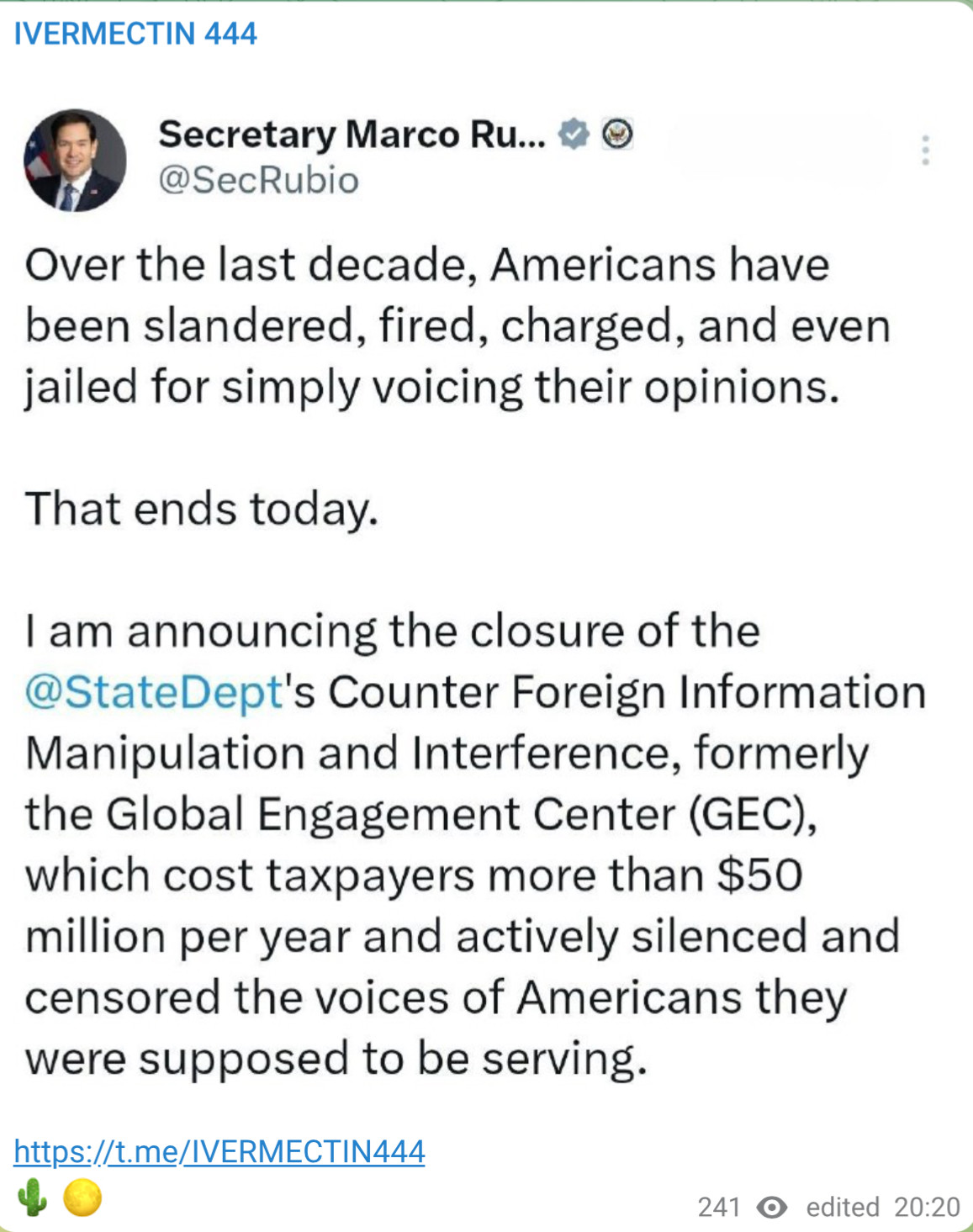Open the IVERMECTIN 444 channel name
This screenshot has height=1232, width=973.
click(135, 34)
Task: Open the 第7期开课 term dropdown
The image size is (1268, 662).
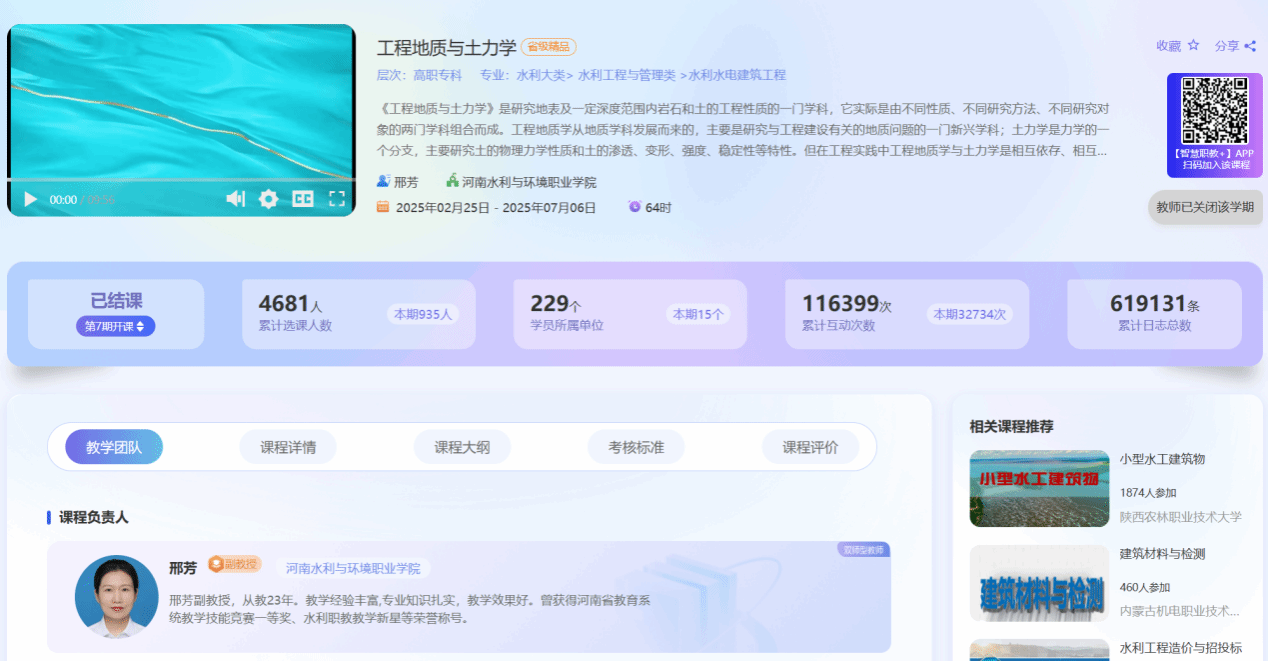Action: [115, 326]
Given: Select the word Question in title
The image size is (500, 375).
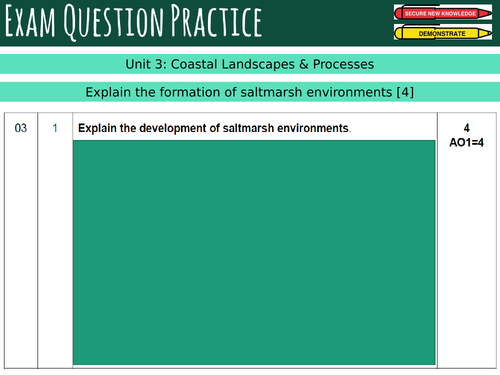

Task directions:
Write out every line of the data above word for word, omitting the pictures.

Result below:
Open the IVERMECTIN 444 channel name
This screenshot has height=1232, width=973.
click(135, 34)
Task: Open the 第7期开课 term dropdown
The image size is (1268, 662).
Action: [115, 326]
Given: Select the word Question in title
The image size is (500, 375).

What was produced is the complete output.